*** Opening Records supplied ***
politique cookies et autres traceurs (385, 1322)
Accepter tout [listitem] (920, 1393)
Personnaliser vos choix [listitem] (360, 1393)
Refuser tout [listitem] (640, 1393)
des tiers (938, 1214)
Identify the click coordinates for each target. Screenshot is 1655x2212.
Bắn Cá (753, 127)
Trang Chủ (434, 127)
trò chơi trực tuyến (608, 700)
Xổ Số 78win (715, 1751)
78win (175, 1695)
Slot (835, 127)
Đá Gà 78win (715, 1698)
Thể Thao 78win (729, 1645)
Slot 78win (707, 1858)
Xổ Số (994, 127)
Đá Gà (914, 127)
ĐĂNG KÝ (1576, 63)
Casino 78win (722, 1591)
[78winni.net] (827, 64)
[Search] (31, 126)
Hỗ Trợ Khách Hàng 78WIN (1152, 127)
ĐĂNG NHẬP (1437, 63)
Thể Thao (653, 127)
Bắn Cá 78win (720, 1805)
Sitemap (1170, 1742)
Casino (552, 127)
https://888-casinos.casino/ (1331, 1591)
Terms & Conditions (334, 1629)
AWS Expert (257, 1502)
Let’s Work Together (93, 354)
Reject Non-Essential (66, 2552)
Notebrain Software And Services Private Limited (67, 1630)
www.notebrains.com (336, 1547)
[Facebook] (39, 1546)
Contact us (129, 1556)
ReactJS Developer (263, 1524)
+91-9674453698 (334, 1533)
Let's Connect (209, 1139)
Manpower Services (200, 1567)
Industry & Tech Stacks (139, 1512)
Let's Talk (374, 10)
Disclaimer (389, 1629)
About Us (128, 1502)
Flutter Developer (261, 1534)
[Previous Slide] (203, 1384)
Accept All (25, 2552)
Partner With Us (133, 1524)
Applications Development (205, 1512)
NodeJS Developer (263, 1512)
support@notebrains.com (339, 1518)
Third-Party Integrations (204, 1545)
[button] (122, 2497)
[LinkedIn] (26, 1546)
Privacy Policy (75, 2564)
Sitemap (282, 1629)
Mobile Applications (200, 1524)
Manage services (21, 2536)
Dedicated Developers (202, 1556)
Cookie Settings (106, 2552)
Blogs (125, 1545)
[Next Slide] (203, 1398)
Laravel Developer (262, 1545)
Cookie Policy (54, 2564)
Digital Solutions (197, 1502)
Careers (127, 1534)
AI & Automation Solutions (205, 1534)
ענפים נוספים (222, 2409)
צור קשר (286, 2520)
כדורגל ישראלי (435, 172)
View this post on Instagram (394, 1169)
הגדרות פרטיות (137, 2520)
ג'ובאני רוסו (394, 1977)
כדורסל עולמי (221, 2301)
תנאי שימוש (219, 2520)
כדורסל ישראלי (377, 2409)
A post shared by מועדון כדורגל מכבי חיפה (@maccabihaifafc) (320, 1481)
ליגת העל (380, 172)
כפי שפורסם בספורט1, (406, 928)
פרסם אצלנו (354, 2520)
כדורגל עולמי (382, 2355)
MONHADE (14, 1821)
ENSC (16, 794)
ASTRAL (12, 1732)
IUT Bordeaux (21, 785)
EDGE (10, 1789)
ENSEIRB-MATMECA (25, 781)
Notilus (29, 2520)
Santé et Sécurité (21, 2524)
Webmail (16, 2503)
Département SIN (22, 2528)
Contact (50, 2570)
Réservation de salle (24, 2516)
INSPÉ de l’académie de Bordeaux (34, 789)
*** Closing Records supplied ***
Activity
State the number of lines in the entries above that contain the word "Applications", and nothing more.

Response below
2